Pour le reste, les sénateurs ont fait un pas en avant, un pas en arrière à l'examen en commission. Parmi les 136 amendements adoptés, certains prévoient des assouplissements. C'est le cas sur le recours à l'autoconservation des ovocytes, qui permet aux femmes de retarder leur horloge biologique en congelant leurs gamètes. Là où le texte prévoyait une fourchette d'âge à fixer par décret, la commission sénatoriale a choisi de laisser aux équipes médicales l'appréciation des critères d'âge selon «chaque situation individuelle». Les sénateurs ont ouvert sous conditions et à titre expérimental l'autorisation du diagnostic préimplantatoire des malformations chromosomiques chez l'embryon lors d'une fécondation in vitro, ces anomalies chromosomiques empêchant souvent le développement des embryons (ce n'est pas le cas de la trisomie 21). Ils ont aussi étendu à vingt-et-un jours la «durée de culture» des embryons à des fins de recherche. Les députés avaient fixé la barre à quatorze jours, contre sept dans la loi en vigueur. Enfin, la commission a donné son feu vert sous conditions à des tests génétiques à visée généalogique. Sachant que de nombreux Français n'ont pas attendu un dépoussiérage de la loi pour se procurer ce genre de tests, auprès notamment de sociétés américaines.
Rétropédalage
L'élan a ses limites.
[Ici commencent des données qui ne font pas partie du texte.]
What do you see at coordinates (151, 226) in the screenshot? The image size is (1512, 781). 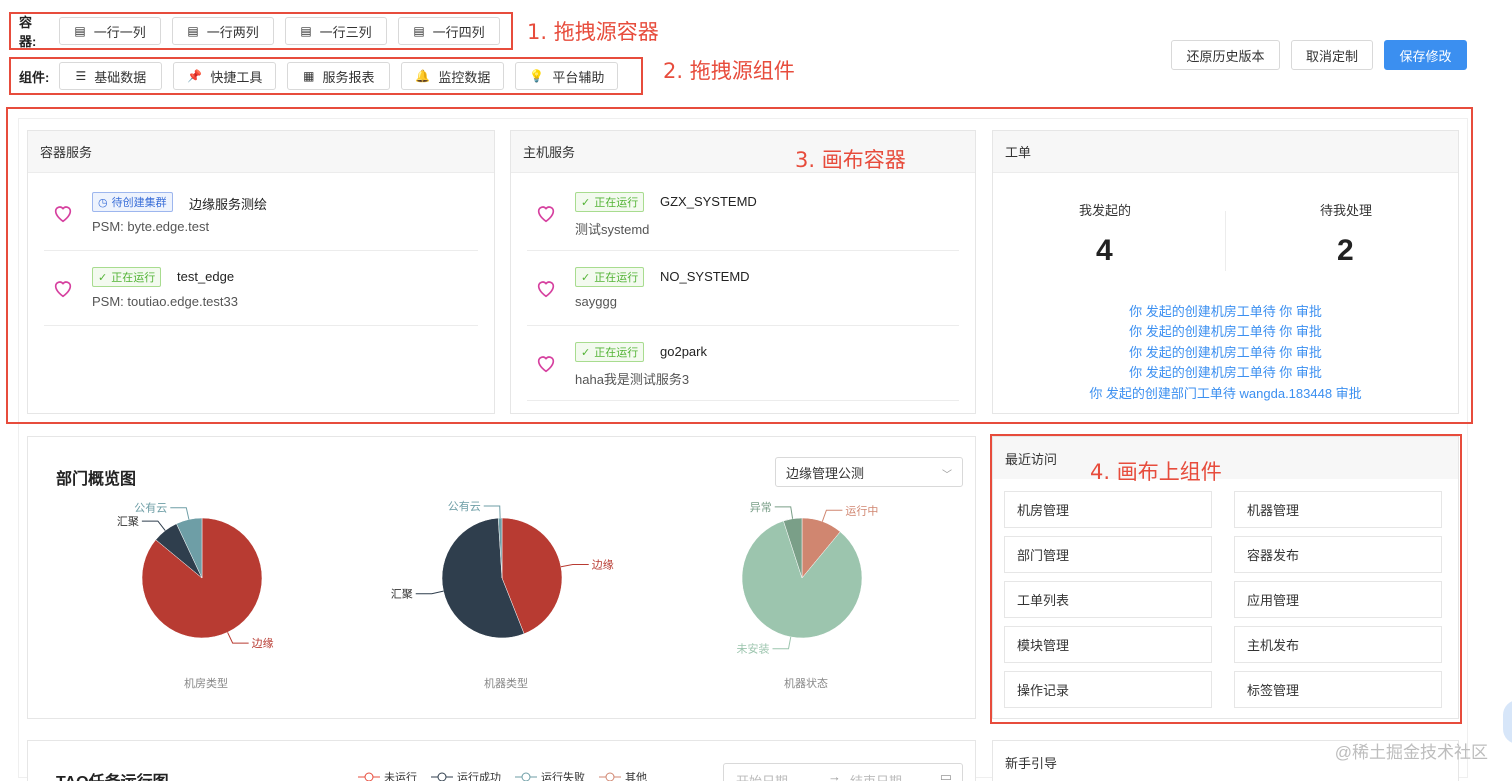 I see `service-psm: PSM: byte.edge.test` at bounding box center [151, 226].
Il y a aussi du rétropédalage dans l'air, notamment au chapitre «accès aux origines» des personnes nées d'un don de gamète. Les députés avaient scellé la fin de l'anonymat des dons, en prévoyant que chaque donneur s'engage au moment de son geste à accepter d'être contacté par l'enfant s'il le souhaite, à partir de ses 18 ans. Le Sénat opte pour «un consentement du donneur au moment de la demande d'accès». Et si c'est non ? Certains enfants auront-ils accès à leur origine et d'autres pas ? Bilan de cette mouture sénatoriale qui n'a pas fait l'objet d'un déluge d'amendements (quelque 280, presque dix fois moins qu'à l'Assemblée). Prudente sur les bonds de société, plutôt partante pour la recherche ? «Le Sénat a une tradition plus libérale qu'on ne le pense, diagnostique Bruno Retailleau. La peur de rater le train de la "modernité" y est probablement plus prégnante.»